Let’s now just hope these tiny mice, which only weigh some 6 grams as adults, like their new home.
See another fantastic picture of harvest mice at the photo website of David Tipling.
Walking along one of the many canals or in one of the easy going parks you cannot miss the bright green coloured Rose-ringed parakeet that inhabits the Dutch capital city. However, for many it is mysterious how these tropical birds seem to thrive here so easily. The combination of a low breeding success with the availability of good nest holes and food seems to allow this exotic species to live peacefully next to its native neighbours.
The beautifully coloured Rose-ringed Parakeet.
It is well known that tropical parakeet species are popular as pets. Interestingly, an increasing number of Rose-ringed Parakeets (Psittacula krameri) have adapted to live in urban areas far away from their tropical home grounds and established feral populations in a number of European cities.
A growing group of rose-ringed Parakeets – often confused with parrots – have been living in Amsterdam since 1976. The very first birds were released pets that managed to survive the cold dutch winter by living in old trees in the well known Vondelpark. In the meantime, the exotic species has expanded to areas far outside the city centre. With their bright green feathers the exotic birds distinguished themselves from the dutch native species.
The Vondelpark is the main breeding place of these social birds. Bird countings in 2004 and 2006 revealed that more than 2000 Rose-ringed Parakeets were living in Amsterdam. Biologist Roelant Jonker who was the organiser of the countings postulated that 99 % of the birds was born in the wild (dutch link).
Apparently, for the birds it is not even a problem to find food and warmth during the cold dutch winters, with the continuous feeding by people always having played an important role. Nevertheless, their breeding success is much lower in West-Europe compared to India where these beautiful birds are native (dutch link).
Rose-ringed parakeets nesting in a tree in the Vondelpark, Amsterdam. Photo by Greenpeace/Baker
Although the increase in numbers is less strong than was feared for, the careful monitoring of exotic species is important. Research has shown that about 1 in 10 exotic species manifests itself as a plague (dutch link). Although there is not much hard proof, it has been shown that in areas where many Ringnecked Parakeets are living, lower numbers of birds species that also nest in holes are observed.
The possible competition for nestholes, resulted in a front-page article in Trouw, a major dutch newspaper, stating ‘Indian Ringnecked Parakeet expels our native woodpeckers’. Furthermore, recently members of the Dutch Parliament stated that this tropical bird species should be repelled because of their nest hole competition.
Overall, in the Netherlands as well as in Belgium, it seems however that the ecological impact of the green exotic bird is low. The birds have good possibilities to further expand their living area beyond the parks of the dutch ‘Randstad’, thereby only to a small amount influencing the populations of native birds. Furthermore, most people living in Amsterdam as well as the many tourists seem to like the brightly coloured birds. SOVON, the society for dutch bird research, even announced 2004 as the year of the Ringnecked Parakeet.

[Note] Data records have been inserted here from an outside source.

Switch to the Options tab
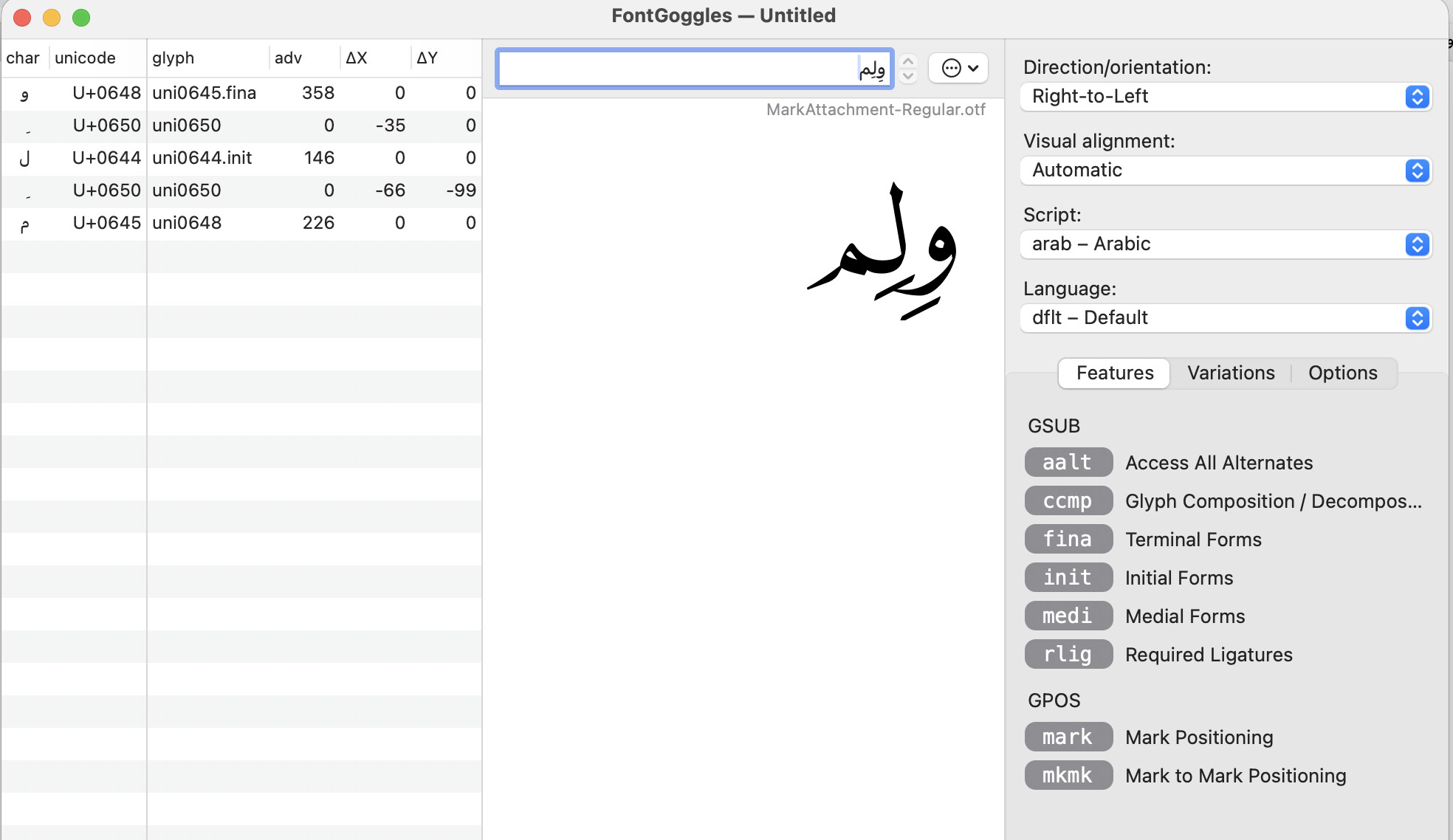The width and height of the screenshot is (1453, 840). (x=1342, y=373)
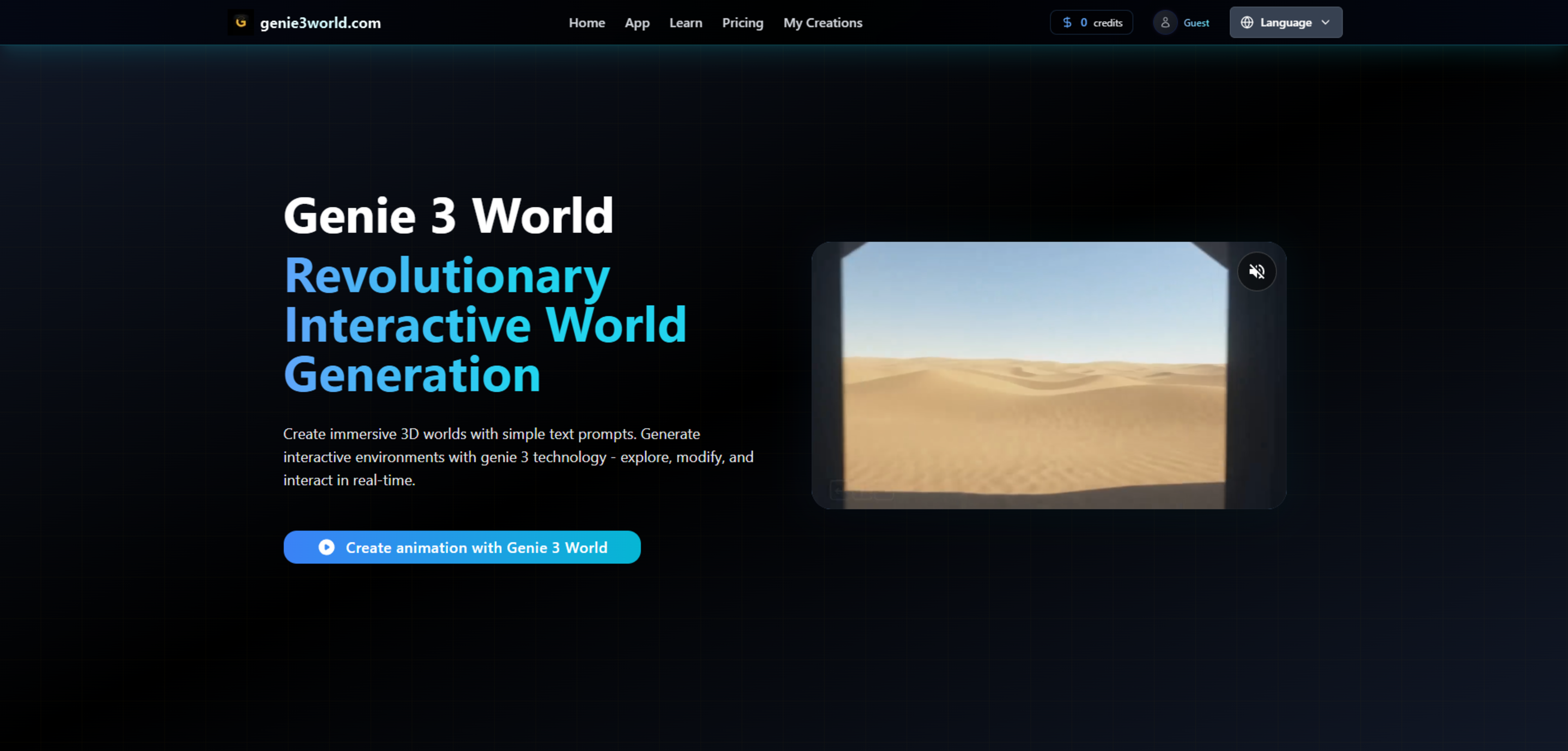
Task: Expand the Language chevron arrow
Action: pos(1326,22)
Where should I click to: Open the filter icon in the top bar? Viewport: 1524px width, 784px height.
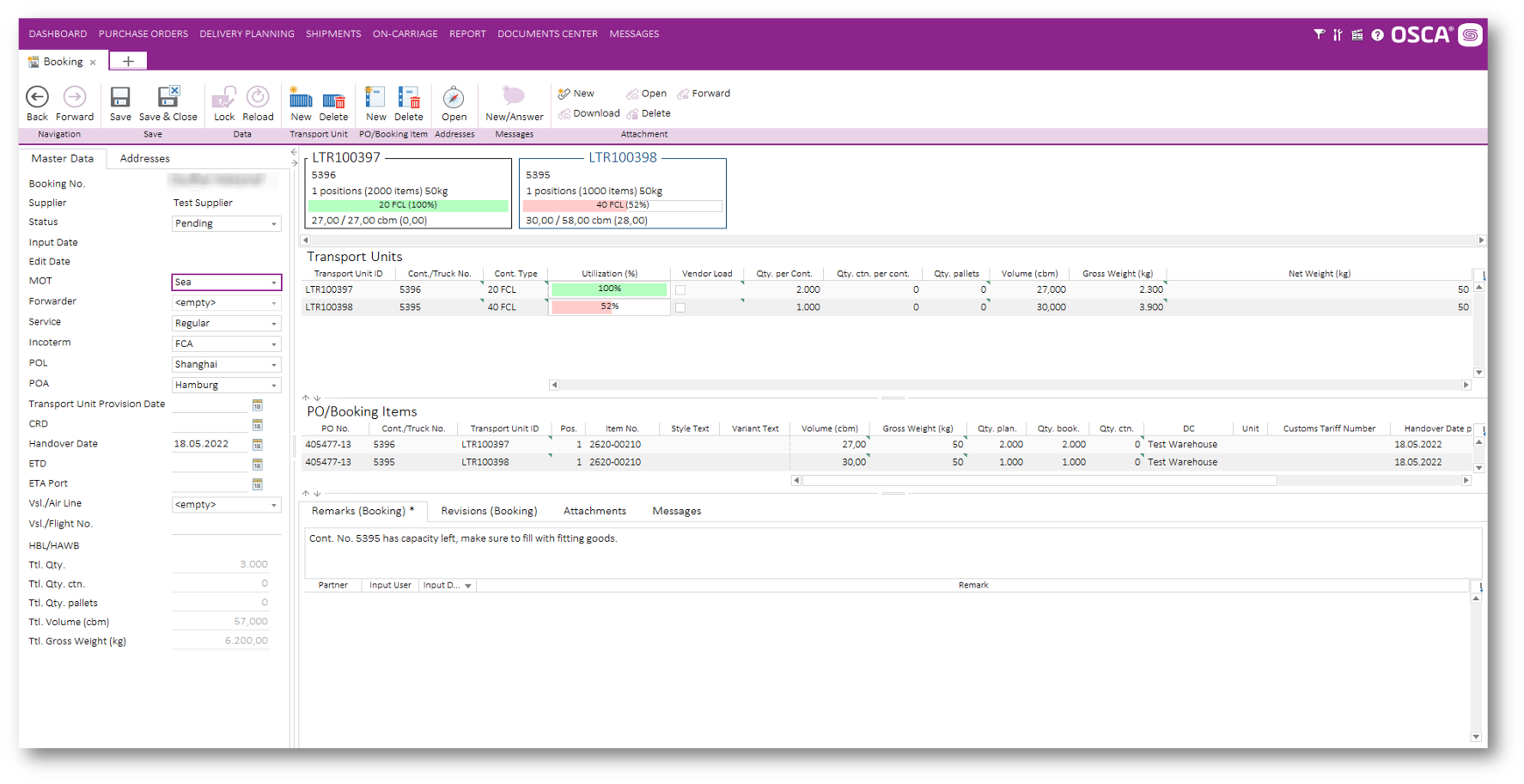tap(1318, 34)
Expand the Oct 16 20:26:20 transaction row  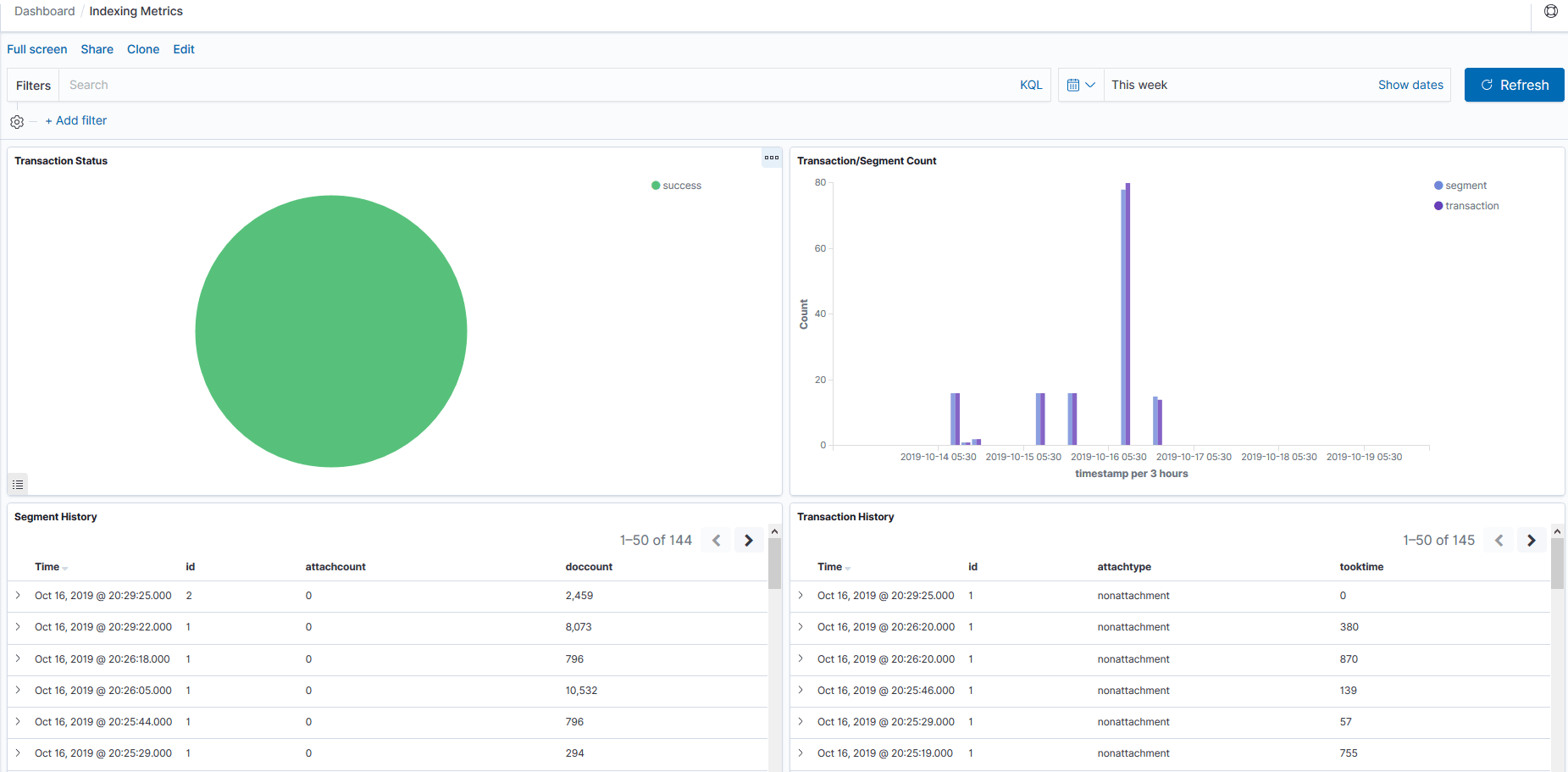coord(801,627)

Rose-ringed Parakeet sitting on the tip of a branch
Walking through the snow covered Vondelpark I see a small group of the brightly feathered birds high up on the leafless branches of an old tree. Although their high-pitched twittering is noisy, their beautiful green feathers contrast enormously with the dreary tints of winter grey. Furthermore, their intense social interactions and assertive behaviour make them interesting to observe. If indeed the following years the birds will continue to be able to live jointly with the native birds, for me and many others the birds are a colourful addition to Amsterdam life.